TASK REQUIREMENTS:
Update the items starting at the line containing "Startpagina (383, 533)" and ending at the last item, changing "Policy" to "Rules" and leaving everything else the same. Return only those lines.

* Begin PROVIDED ENTRIES *

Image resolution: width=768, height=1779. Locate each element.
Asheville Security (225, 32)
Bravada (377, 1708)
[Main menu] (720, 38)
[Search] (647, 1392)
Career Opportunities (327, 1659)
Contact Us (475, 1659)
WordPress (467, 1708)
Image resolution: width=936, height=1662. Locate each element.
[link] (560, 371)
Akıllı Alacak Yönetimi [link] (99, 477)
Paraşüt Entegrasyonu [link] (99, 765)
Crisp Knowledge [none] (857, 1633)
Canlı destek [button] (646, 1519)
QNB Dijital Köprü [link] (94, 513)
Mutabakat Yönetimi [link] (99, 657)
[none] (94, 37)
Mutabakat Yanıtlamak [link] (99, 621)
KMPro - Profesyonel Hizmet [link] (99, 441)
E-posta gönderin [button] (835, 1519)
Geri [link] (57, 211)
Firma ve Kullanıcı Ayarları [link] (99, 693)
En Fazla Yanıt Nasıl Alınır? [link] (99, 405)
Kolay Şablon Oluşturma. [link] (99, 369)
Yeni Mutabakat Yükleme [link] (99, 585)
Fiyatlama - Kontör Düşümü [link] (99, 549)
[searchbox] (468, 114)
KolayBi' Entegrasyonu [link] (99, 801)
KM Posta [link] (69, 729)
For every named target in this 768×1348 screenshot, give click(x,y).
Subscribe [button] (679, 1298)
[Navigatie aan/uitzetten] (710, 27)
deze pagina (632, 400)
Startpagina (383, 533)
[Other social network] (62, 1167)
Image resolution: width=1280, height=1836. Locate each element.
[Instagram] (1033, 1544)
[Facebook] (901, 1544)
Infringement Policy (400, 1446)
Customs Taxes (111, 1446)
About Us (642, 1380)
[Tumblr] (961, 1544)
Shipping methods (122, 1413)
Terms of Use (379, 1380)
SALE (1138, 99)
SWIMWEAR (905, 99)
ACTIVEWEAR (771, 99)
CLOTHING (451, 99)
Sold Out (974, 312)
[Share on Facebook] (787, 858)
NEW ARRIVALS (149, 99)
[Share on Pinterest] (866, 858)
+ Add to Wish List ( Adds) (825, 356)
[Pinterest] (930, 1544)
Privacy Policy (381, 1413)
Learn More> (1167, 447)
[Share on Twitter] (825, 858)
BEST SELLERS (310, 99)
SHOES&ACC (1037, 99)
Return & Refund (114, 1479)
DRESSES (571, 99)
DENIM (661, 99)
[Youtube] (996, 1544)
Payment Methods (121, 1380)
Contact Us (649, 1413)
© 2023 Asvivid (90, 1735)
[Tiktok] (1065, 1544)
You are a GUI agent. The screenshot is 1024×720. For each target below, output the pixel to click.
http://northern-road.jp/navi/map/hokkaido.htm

* End PROVIDED ENTRIES *

RESPONSE TO THIS EXERCISE:
Startpagina (383, 533)
[Other social network] (62, 1167)
Image resolution: width=1280, height=1836. Locate each element.
[Instagram] (1033, 1544)
[Facebook] (901, 1544)
Infringement Rules (400, 1446)
Customs Taxes (111, 1446)
About Us (642, 1380)
[Tumblr] (961, 1544)
Shipping methods (122, 1413)
Terms of Use (379, 1380)
SALE (1138, 99)
SWIMWEAR (905, 99)
ACTIVEWEAR (771, 99)
CLOTHING (451, 99)
Sold Out (974, 312)
[Share on Facebook] (787, 858)
NEW ARRIVALS (149, 99)
[Share on Pinterest] (866, 858)
+ Add to Wish List ( Adds) (825, 356)
[Pinterest] (930, 1544)
Privacy Rules (381, 1413)
Learn More> (1167, 447)
[Share on Twitter] (825, 858)
BEST SELLERS (310, 99)
SHOES&ACC (1037, 99)
Return & Refund (114, 1479)
DRESSES (571, 99)
DENIM (661, 99)
[Youtube] (996, 1544)
Payment Methods (121, 1380)
Contact Us (649, 1413)
© 2023 Asvivid (90, 1735)
[Tiktok] (1065, 1544)
You are a GUI agent. The screenshot is 1024×720. For each target below, output the pixel to click.
http://northern-road.jp/navi/map/hokkaido.htm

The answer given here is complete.